BACKGROUND: Lignocellulosic biomass from plant biomass, especially softwoods, are well-known to present difficulties during attempts at hydrolysis due to their rigid structure. Pretreatment of lignocellulosic biomass with ionic liquids (ILs) is attractive as this requires to a low input of energy. However, IL pretreatment has the disadvantage of the presence of large amounts of water. Recently, it was reported that a small amount of acid has a positive effect on the degradation of biomass in IL with water. In this study the pretreatment of Japanese cedar, the most abundant softwood in Japan, was investigated using a combination of IL, acid and metal ions. RESULTS: First, the novel ionic liquid pretreatment was investigated by changing the pretreatment solvent and the anti-solvent. A mixture of IL, acid and ferric oxide (Fe(3+)) ion was most effective for pretreatment, and an acetone-water mixture was also most effective on the precipitation of biomass. These optimized pretreatment combinations attained a higher degree of glucose release from the pretreated biomass. The amount of cellulose was concentrated from to a level of 36 to 84% of the insoluble fraction by the optimized pretreatment. Based on this result, it was assumed that the extraction of the lignin fraction from the biomass into an anti-solvent solution was attained. Finally, this optimized pretreatment was applied to the enzymatic hydrolysis of Japanese cedar at high-solid biomass loading, and 110 g/L of glucose production was attained.

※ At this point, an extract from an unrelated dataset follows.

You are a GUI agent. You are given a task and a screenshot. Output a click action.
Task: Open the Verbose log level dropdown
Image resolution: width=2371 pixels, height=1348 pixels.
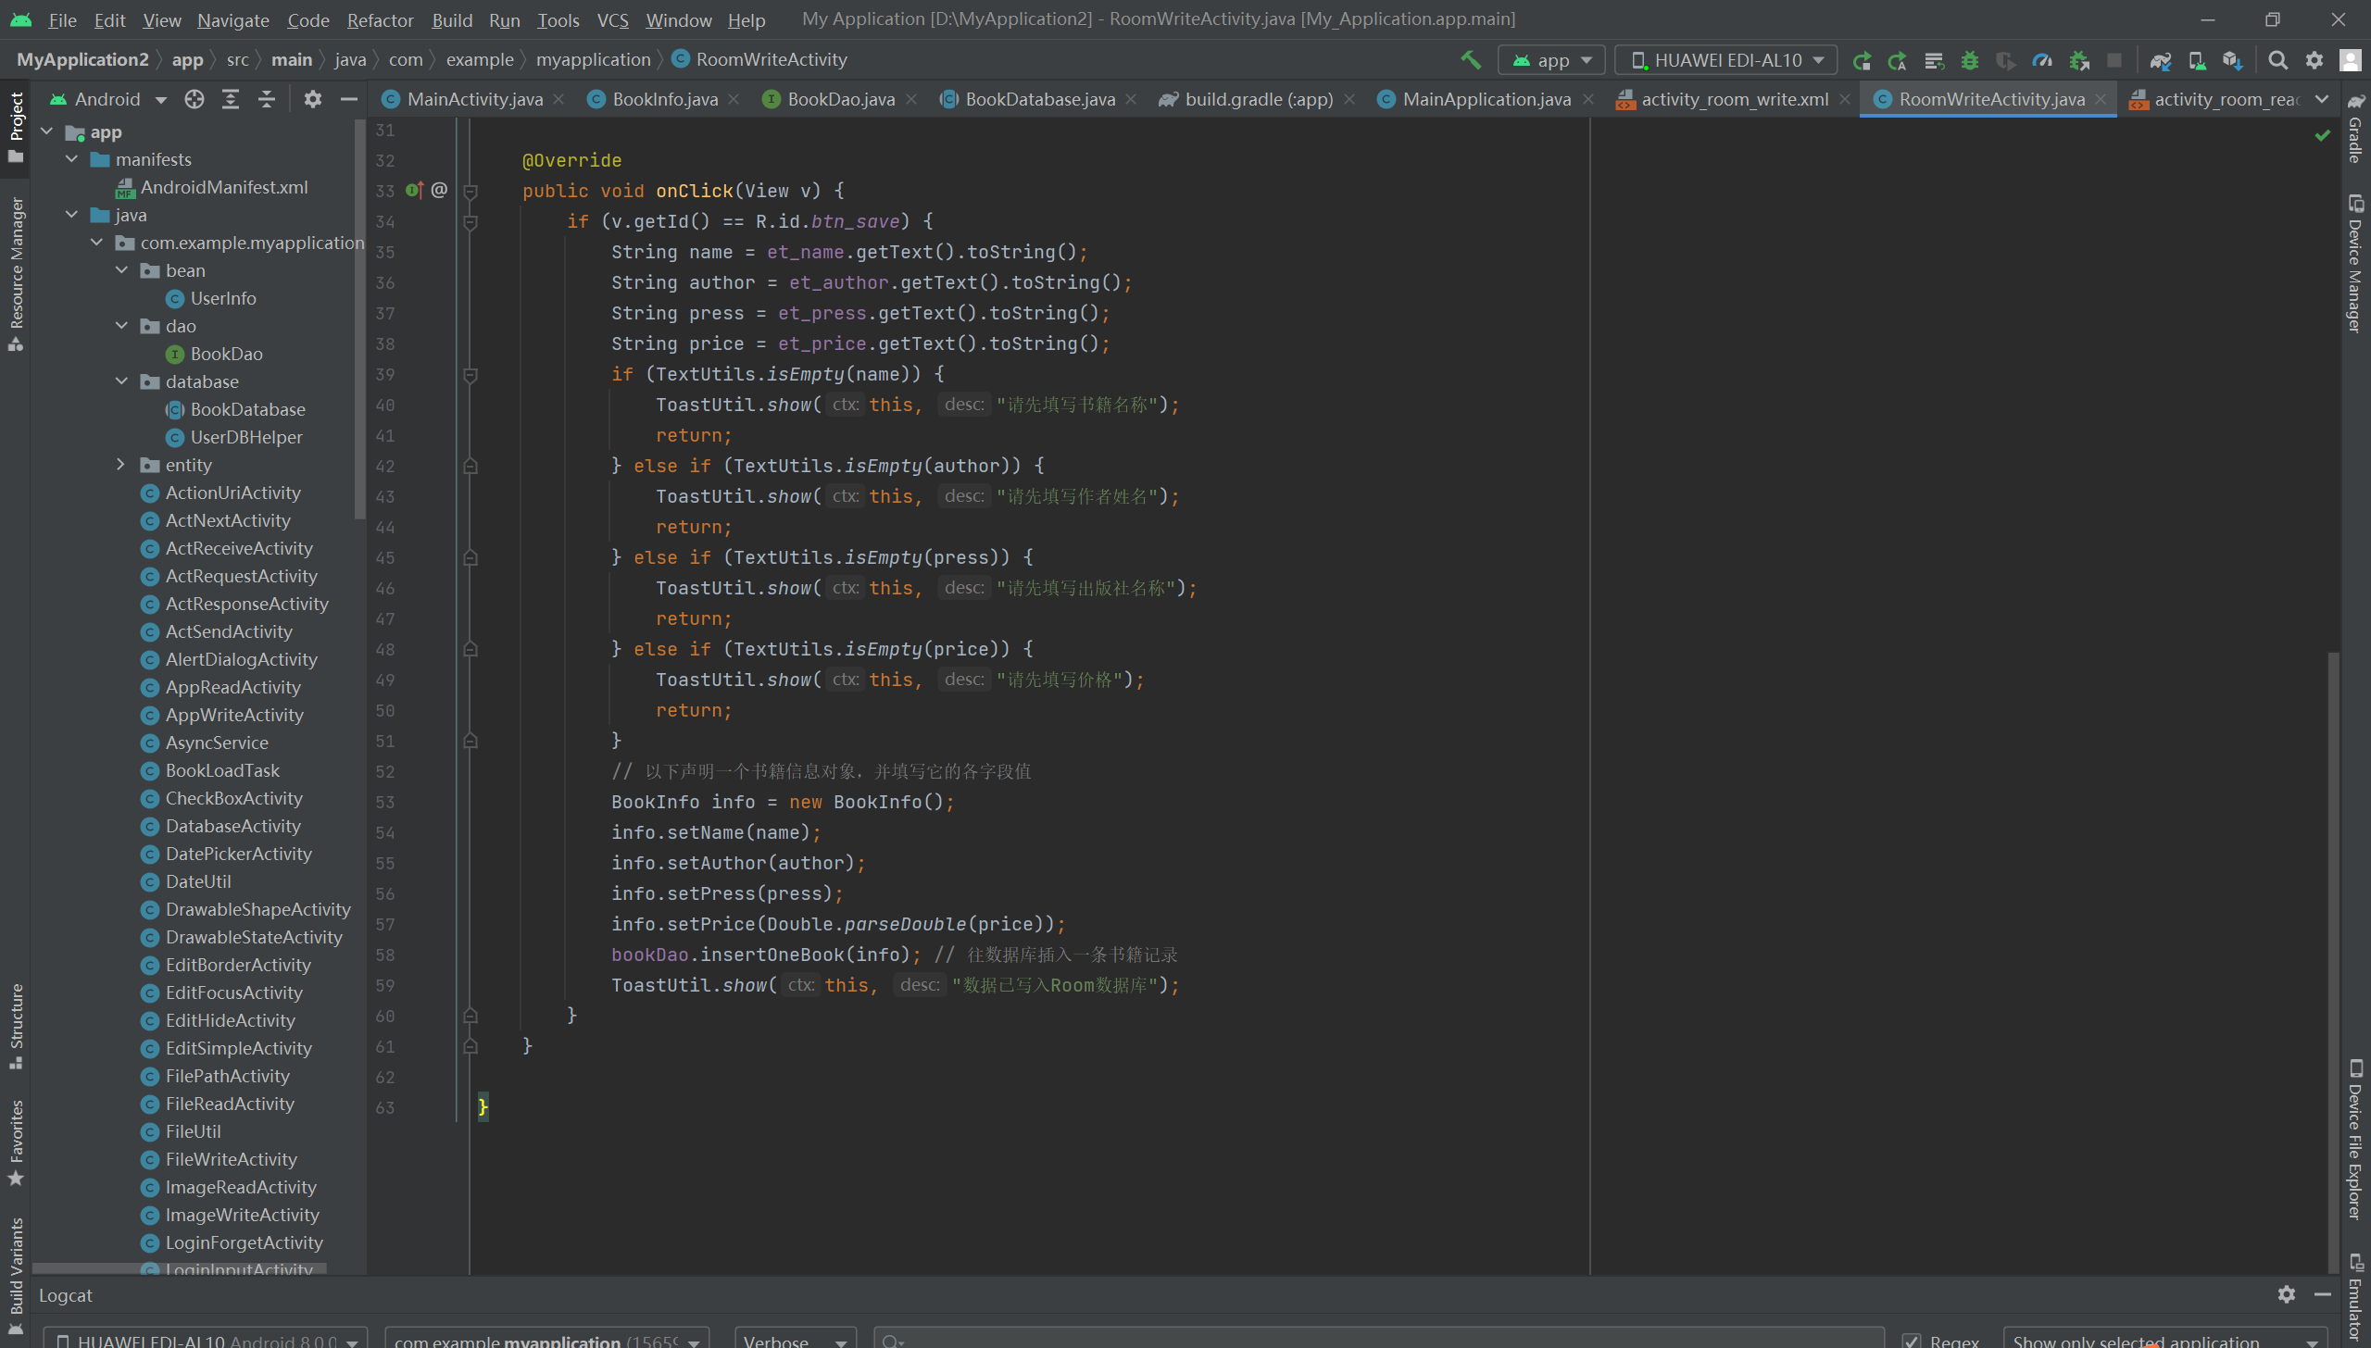pyautogui.click(x=796, y=1340)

In addition, the ethanol fermentation with this hydrolyzed solution by Saccharomyces cerevisiae achieved 50 g/L ethanol production, and this yield reached 90% of the theoretical yield. CONCLUSIONS: We developed an effective pretreatment protocol by changing to a pretreatment solvent containing IL, acid, metal ion and anti-solvent. The optimized pretreatment has an effect on softwood and separately retrieved lignin as a by-product. The saccharified solution at high-solid biomass loading was converted to ethanol in a high yield. This proposed methodology would boost the performance of the bioconversion of low-cost materials to other chemicals, and would not be limited to only ethanol but also would include other target chemicals.